Wednesday, December 26, 2007


FATHER DIVINE Founder of a non-ritualistic socio-religious movement called the Peace Mission Cult, George "Father Divine" Baker was one of the most interesting and controversial black Americans during the early twentieth century. Born of share­cropper parents on Hutchinson's Island, Georgia in 1874, Baker moved to Baltimore, Maryland in 1899. During the next decade, he preached part-time in a number of Baptist churches and ultimately became involved in religious cultism, serving as "The Messenger and Son" of "Father Jehovia," a Pennsylvania cult leader. In 1912, Baker returned to his native Georgia where he formed his own cult. Based on the assumption that he was "divine," Baker became the essential core of the movement, worshiped by his followers as God incarnate on earth.

Following a number of arrests for "rabble-rousing" and disturb­ing the peace, Georgia authorities succeeded in driving Baker out of the state by 1915. In that year, he moved his "flock" to New York City and, later, to Sayville, Long Island.

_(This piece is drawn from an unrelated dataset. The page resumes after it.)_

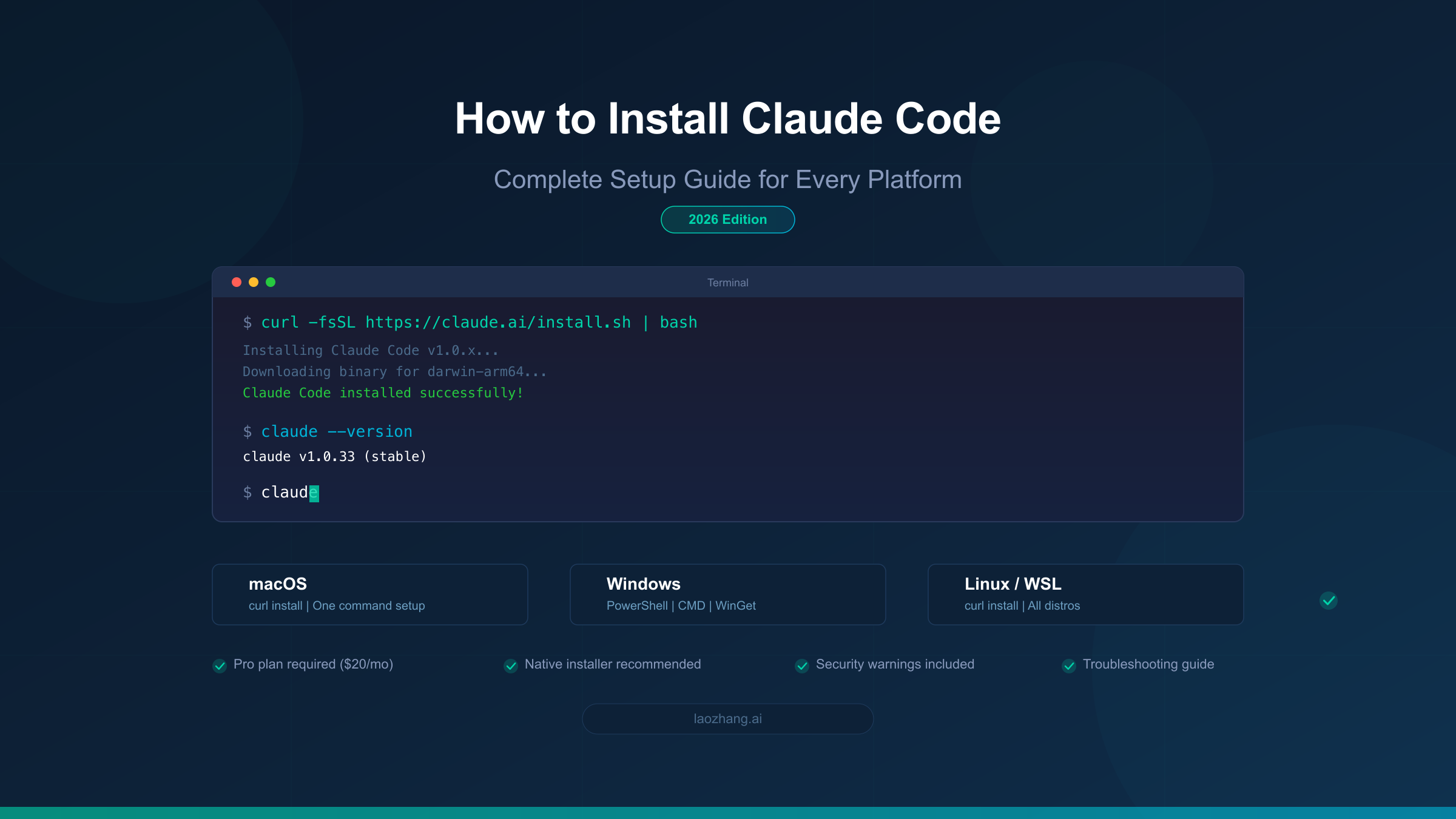The image size is (1456, 819).
Task: Click the check icon beside Troubleshooting guide
Action: tap(1069, 666)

Calling his meeting place "Heaven," Baker's cult numbered approxi­mately forty in 1928. Two years later, he assumed the name "Father Divine," previously being called "The Messenger" and "Major Morgan J. Devine." In 1932, Father Divine and the Peace Mission Cult gained national attention and, more im­portant, thousands of new converts as the result of a "demon­stration" of Divine's "supernatural powers." Arrested on Long Island as a public nuisance, Father Divine was prosecuted and sentenced to six months in jail by an unsympathetic judge who, less than a week after the trial, suffered a fatal heart attack. Quoted as saying "I hated to do it," Father Divine assumed omnipotent proportions in the eyes of his followers. The cult movement itself grew tremendously thereafter with estimates of actual membership ranging from two million to Father Divine's "official" figure of twenty million by 1950.

Father Divine based his cult on the concepts of peace and purity. Followers were expected to renounce and abstain from sexual relationships in order to achieve a "pure" state. Reminiscent of several mid-nineteenth century Utopian communitarian experiments in the United States, the Peace Mission Cult not only stressed the necessity of a "sexless kingdom," but it also acted as a massive cooperative agency based on the spirit of the Last Supper. Missions were established throughout the east and mid­west where the poor and downtrodden of all races were fed, clothed and housed. Additionally, the Mission established a number of businesses, including "Peace Restaurants," barber shops and laundries, where good service and low prices attracted thousands of needy urban dwellers.

Father Divine was a staunch advocate of racial equality and harmony. He took pride in publicly "exhibiting" his white and black followers living in a peaceful, harmonious state. Divine himself married a white Canadian girl (his second wife) in 1946, who became his pure "Sweet Angel" and virginal "Mother Divine." Father Divine believed in and taught the concept of eternal life in the here-and-now. Forbidding illness and death, Father Divine stressed that members of his cult who became ill or died lacked the true faith. It is not surprising, therefore, that when he himself died in 1965, the Peace Mission Cult lost much of its impetus.